Very well put, Sérgio. Thank you for voicing clearly the concern of (at least a part of) the community. We should not forget that, according to the provisions of RIPE NCC audits, “every party that has entered into an agreement with the RIPE NCC is contractually obliged to provide the RIPE NCC with complete, updated and accurate information necessary for the provision of the RIPE NCC services and to assist the RIPE NCC with audits and security checks”. Complete, accurate information goes hand in hand with a duty of care, of promptly taking actions against abuse, and should be accompanied by a social responsibility of trying to make the Internet a safe and secure place for everyone, thus not enabling actively DDoS, spammers, and criminals in general. If the community does not agree that everyone has the right to a safe, spam free, crime free Internet, maybe we have some issue to solve here first. Kind regards, Sara Europol - O3 European Cyber Crime Centre (EC3) Eisenhowerlaan 73, 2517 KK The Hague, The Netherlands www.europol.europa.eu From: anti-abuse-wg <anti-abuse-wg-bounces@ripe.net> On Behalf Of Sérgio Rocha

Sent: 16 January 2020 13:38 To: anti-abuse-wg@ripe.net Subject: Re: [anti-abuse-wg] working in new version of 2019-04 (Validation of "abuse-mailbox")

Hi, Agree, This anti-abuse list seems the blocking group to any anit-abuse response measure. It's amazing that nobody cant propose anything without receiving a shower of all sorts of arguments against There is an idea that everyone has to hold, if as a community we cannot organize a policy, one of these days there will be a problem that will make governments take the opportunity to legislate and we will no longer have the free and open internet.
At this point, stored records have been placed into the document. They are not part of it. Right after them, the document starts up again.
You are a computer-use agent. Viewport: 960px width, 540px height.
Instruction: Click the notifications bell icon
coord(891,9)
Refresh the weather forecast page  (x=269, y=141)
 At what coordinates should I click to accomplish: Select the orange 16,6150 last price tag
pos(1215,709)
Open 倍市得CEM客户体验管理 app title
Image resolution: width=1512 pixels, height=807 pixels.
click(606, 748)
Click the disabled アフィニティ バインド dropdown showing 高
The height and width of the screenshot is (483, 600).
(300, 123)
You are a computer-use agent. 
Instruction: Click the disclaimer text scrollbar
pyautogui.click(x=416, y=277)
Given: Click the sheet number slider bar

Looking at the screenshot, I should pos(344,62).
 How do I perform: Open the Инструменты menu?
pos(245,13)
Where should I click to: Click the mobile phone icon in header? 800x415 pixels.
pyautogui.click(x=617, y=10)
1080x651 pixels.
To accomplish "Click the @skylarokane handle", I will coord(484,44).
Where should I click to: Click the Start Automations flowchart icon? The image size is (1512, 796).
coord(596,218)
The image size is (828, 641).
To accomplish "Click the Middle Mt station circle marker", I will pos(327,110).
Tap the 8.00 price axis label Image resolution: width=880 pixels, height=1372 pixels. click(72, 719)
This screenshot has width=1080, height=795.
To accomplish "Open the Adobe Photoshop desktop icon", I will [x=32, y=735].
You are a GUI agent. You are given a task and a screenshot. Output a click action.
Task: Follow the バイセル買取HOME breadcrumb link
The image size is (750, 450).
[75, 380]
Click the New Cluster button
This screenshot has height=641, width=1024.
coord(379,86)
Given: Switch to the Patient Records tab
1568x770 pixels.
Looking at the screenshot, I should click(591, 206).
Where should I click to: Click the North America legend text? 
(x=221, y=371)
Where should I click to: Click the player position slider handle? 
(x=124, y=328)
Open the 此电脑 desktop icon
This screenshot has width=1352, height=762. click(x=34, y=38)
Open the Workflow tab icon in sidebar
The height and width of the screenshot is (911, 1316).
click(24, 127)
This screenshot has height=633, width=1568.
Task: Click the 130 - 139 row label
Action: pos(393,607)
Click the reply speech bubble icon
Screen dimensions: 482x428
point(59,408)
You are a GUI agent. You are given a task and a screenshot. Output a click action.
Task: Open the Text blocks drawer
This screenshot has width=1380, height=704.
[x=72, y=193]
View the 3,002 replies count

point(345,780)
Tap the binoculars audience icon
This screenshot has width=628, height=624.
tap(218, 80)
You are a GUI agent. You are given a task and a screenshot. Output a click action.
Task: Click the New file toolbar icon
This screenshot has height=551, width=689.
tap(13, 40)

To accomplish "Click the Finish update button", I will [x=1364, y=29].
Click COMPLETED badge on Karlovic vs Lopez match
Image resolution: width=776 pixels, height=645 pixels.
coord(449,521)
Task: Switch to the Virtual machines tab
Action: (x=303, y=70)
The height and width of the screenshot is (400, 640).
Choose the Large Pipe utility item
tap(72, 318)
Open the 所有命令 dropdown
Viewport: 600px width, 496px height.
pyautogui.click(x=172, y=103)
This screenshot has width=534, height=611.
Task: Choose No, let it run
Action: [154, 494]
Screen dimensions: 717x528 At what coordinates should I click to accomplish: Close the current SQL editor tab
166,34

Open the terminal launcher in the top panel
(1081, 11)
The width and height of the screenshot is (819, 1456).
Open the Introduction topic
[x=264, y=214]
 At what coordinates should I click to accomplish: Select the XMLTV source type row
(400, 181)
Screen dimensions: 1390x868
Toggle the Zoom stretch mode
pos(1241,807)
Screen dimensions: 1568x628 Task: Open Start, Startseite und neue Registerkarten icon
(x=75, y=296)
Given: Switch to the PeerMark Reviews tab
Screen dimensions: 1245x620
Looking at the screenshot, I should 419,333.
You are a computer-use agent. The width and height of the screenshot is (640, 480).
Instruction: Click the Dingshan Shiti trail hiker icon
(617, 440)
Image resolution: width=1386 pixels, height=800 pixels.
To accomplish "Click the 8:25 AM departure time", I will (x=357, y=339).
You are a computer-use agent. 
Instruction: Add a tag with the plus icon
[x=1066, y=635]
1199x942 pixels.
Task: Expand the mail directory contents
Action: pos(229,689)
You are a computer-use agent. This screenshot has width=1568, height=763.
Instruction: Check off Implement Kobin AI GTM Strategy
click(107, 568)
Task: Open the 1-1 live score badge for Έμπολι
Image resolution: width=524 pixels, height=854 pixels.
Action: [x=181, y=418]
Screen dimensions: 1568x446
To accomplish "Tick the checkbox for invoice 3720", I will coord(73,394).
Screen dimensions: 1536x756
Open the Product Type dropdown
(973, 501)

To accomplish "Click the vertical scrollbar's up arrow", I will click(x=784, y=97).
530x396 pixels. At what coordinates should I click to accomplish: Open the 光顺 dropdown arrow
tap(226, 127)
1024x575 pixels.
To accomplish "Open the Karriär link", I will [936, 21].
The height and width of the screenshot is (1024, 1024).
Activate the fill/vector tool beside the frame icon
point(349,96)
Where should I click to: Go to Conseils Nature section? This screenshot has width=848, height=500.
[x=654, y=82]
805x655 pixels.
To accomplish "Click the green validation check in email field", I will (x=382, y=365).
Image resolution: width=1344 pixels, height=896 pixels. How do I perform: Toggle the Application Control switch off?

There are a feew ideas that is simple to understand: 1 - If you have been assigned a network you have responsibilities, paying should not be the only one. 2 - There is no problem with email, since ever are made solutions to integrate with emails. There is no need to invent a new protocol. Who has a lot of abuse, invests in integrating these emails. 3 - If you have no ability to manage abuse should not have addressing, leave it to professionals. The internet is critical for everyone, the ability for actors to communicate with each other to respond to abuse must exist and RIPE must ensure that it exists. It’s like the relation with local governments, there is a set of information that has to be kept up to date to avoid problems, in RIPE it must be the same. Sergio From: anti-abuse-wg [mailto:anti-abuse-wg-bounces@ripe.net] On Behalf Of Fi Shing

Sent: 16 de janeiro de 2020 04:55 To: anti-abuse-wg@ripe.net Subject: Re: [anti-abuse-wg] working in new version of 2019-04 (Validation of "abuse-mailbox")

...

Best not to judge the race until it has been fully run.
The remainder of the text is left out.